= OPDRACHT =
Neem de regels van de records woordelijk over, van de regel met "646x393 pixels. Task: Expand the Help menu" tot en met de regel met "pos(419,31)". Geef alleen die regels.

= INVOERGEGEVENS =
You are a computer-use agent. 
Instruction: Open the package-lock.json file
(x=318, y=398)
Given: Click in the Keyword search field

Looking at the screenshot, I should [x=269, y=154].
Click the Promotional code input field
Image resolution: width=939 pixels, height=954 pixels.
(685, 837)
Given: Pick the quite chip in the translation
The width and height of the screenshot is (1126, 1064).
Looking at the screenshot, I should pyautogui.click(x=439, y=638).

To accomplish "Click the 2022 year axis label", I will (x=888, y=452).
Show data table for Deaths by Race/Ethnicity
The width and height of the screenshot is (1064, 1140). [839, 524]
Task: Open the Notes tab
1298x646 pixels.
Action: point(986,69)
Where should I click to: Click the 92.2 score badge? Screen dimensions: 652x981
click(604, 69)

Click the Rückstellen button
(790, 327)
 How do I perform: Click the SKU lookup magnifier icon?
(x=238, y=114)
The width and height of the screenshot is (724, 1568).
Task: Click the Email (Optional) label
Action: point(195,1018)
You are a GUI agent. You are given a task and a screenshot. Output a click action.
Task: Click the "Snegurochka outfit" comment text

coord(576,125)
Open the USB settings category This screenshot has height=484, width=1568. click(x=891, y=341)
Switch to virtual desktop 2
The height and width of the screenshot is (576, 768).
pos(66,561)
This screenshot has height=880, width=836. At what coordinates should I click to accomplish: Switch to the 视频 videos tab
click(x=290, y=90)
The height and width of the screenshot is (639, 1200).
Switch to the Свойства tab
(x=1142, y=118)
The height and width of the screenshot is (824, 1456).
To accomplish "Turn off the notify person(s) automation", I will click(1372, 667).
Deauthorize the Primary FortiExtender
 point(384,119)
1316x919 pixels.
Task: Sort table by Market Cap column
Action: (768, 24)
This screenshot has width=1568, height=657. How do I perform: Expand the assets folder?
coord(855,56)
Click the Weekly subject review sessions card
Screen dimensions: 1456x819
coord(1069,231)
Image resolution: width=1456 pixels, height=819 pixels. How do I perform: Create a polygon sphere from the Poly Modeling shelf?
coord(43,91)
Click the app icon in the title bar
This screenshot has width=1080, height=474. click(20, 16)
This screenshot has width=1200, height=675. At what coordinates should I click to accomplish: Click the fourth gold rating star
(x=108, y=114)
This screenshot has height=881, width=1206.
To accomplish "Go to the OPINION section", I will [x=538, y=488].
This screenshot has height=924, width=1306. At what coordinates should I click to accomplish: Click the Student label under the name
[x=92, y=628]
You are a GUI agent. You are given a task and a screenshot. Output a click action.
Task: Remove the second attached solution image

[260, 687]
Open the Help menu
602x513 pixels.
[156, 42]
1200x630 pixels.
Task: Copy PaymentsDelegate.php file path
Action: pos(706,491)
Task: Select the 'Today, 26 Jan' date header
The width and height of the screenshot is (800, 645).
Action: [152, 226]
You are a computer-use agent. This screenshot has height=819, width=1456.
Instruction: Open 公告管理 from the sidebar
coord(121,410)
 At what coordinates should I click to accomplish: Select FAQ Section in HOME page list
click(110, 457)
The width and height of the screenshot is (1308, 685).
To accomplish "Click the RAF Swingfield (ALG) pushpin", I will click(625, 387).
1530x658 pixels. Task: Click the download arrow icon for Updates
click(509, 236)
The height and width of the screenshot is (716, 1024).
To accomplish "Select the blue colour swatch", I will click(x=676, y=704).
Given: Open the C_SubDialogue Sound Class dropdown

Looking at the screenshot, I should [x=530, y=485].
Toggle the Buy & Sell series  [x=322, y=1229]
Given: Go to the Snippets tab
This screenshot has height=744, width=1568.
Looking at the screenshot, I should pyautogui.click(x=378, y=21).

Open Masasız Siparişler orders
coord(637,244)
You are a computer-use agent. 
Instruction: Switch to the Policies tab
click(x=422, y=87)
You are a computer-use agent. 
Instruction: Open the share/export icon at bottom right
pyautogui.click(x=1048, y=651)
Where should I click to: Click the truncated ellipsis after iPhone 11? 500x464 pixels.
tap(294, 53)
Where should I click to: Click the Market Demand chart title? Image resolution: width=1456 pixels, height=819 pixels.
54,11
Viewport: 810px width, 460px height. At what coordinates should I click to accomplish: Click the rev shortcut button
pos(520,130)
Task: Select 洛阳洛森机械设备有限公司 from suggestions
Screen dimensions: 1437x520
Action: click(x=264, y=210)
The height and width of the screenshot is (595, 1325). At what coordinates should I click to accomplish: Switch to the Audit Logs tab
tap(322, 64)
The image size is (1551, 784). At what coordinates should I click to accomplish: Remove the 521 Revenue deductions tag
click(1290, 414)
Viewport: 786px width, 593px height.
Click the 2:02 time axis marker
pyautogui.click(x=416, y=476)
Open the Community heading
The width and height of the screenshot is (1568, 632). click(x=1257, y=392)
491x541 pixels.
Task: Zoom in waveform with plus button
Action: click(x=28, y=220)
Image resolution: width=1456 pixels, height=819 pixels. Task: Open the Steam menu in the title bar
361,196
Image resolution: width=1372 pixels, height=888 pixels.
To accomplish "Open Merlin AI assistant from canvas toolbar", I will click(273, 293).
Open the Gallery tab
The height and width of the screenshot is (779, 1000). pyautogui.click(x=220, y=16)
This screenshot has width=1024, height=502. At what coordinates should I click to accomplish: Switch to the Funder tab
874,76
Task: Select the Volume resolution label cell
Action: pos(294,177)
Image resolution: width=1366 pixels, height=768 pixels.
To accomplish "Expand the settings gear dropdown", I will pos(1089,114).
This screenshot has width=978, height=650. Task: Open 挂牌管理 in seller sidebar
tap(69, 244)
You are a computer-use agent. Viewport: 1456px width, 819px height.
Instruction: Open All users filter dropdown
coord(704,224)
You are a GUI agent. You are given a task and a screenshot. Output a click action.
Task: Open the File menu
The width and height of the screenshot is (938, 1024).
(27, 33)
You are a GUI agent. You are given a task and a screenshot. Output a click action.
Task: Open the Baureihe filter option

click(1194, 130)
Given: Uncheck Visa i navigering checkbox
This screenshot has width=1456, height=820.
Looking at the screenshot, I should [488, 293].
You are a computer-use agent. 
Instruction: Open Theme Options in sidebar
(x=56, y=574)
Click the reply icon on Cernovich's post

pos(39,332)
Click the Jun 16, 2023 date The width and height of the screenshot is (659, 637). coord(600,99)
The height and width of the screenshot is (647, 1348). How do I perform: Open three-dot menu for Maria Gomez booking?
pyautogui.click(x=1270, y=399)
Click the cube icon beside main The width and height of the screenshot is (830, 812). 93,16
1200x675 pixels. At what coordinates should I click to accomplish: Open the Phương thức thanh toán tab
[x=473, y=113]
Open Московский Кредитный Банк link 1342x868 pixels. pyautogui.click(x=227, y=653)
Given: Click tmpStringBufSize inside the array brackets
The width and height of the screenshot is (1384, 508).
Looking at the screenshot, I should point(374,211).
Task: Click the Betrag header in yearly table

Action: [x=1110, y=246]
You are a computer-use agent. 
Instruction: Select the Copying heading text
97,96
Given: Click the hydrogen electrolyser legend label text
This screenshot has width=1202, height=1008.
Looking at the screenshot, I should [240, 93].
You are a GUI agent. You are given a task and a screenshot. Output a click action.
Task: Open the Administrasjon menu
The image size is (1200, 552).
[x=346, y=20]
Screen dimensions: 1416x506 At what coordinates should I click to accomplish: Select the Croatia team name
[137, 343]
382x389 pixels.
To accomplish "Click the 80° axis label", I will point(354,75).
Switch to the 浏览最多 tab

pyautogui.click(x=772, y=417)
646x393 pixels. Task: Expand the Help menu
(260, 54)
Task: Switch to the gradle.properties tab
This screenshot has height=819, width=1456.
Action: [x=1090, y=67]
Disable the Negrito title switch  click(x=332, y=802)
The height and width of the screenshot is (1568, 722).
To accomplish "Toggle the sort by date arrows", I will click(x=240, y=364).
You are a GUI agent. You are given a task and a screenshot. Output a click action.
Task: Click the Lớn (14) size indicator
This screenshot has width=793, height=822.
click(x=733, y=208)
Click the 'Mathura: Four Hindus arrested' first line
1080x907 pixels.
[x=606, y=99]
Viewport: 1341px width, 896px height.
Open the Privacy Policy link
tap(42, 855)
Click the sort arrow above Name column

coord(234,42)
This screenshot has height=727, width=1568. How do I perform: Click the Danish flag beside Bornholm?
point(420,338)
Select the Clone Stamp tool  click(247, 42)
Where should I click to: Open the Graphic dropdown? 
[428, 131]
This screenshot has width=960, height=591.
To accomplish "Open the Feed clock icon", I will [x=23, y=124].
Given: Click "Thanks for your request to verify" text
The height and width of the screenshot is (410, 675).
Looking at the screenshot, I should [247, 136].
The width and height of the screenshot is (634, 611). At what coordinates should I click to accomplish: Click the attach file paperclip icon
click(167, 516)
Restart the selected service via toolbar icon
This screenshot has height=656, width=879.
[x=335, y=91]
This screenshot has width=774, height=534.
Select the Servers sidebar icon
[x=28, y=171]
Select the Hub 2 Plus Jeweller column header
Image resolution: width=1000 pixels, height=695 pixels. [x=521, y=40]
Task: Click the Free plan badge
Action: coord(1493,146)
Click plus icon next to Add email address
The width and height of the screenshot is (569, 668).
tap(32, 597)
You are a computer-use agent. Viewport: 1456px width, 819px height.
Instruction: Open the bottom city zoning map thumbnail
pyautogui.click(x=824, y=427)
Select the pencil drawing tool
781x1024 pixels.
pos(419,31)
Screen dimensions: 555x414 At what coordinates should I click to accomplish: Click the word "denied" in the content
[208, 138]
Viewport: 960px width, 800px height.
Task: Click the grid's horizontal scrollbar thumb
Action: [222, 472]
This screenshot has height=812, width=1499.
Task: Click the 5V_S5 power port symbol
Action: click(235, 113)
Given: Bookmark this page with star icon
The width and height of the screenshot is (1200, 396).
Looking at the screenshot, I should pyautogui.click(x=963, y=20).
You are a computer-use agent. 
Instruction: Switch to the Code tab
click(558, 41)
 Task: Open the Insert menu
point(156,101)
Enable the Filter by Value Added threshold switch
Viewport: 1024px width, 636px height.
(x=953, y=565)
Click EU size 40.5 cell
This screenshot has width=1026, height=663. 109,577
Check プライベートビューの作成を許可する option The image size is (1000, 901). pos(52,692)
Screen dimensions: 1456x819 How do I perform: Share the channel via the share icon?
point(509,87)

= OPLOSSING =
646x393 pixels. Task: Expand the Help menu
(260, 54)
Task: Switch to the gradle.properties tab
This screenshot has height=819, width=1456.
Action: [x=1090, y=67]
Disable the Negrito title switch  click(x=332, y=802)
The height and width of the screenshot is (1568, 722).
To accomplish "Toggle the sort by date arrows", I will click(x=240, y=364).
You are a GUI agent. You are given a task and a screenshot. Output a click action.
Task: Click the Lớn (14) size indicator
This screenshot has width=793, height=822.
click(x=733, y=208)
Click the 'Mathura: Four Hindus arrested' first line
1080x907 pixels.
[x=606, y=99]
Viewport: 1341px width, 896px height.
Open the Privacy Policy link
tap(42, 855)
Click the sort arrow above Name column

coord(234,42)
This screenshot has height=727, width=1568. How do I perform: Click the Danish flag beside Bornholm?
point(420,338)
Select the Clone Stamp tool  click(247, 42)
Where should I click to: Open the Graphic dropdown? 
[428, 131]
This screenshot has width=960, height=591.
To accomplish "Open the Feed clock icon", I will [x=23, y=124].
Given: Click "Thanks for your request to verify" text
The height and width of the screenshot is (410, 675).
Looking at the screenshot, I should [247, 136].
The width and height of the screenshot is (634, 611). At what coordinates should I click to accomplish: Click the attach file paperclip icon
click(167, 516)
Restart the selected service via toolbar icon
This screenshot has height=656, width=879.
[x=335, y=91]
This screenshot has width=774, height=534.
Select the Servers sidebar icon
[x=28, y=171]
Select the Hub 2 Plus Jeweller column header
Image resolution: width=1000 pixels, height=695 pixels. [x=521, y=40]
Task: Click the Free plan badge
Action: coord(1493,146)
Click plus icon next to Add email address
The width and height of the screenshot is (569, 668).
tap(32, 597)
You are a computer-use agent. Viewport: 1456px width, 819px height.
Instruction: Open the bottom city zoning map thumbnail
pyautogui.click(x=824, y=427)
Select the pencil drawing tool
781x1024 pixels.
pos(419,31)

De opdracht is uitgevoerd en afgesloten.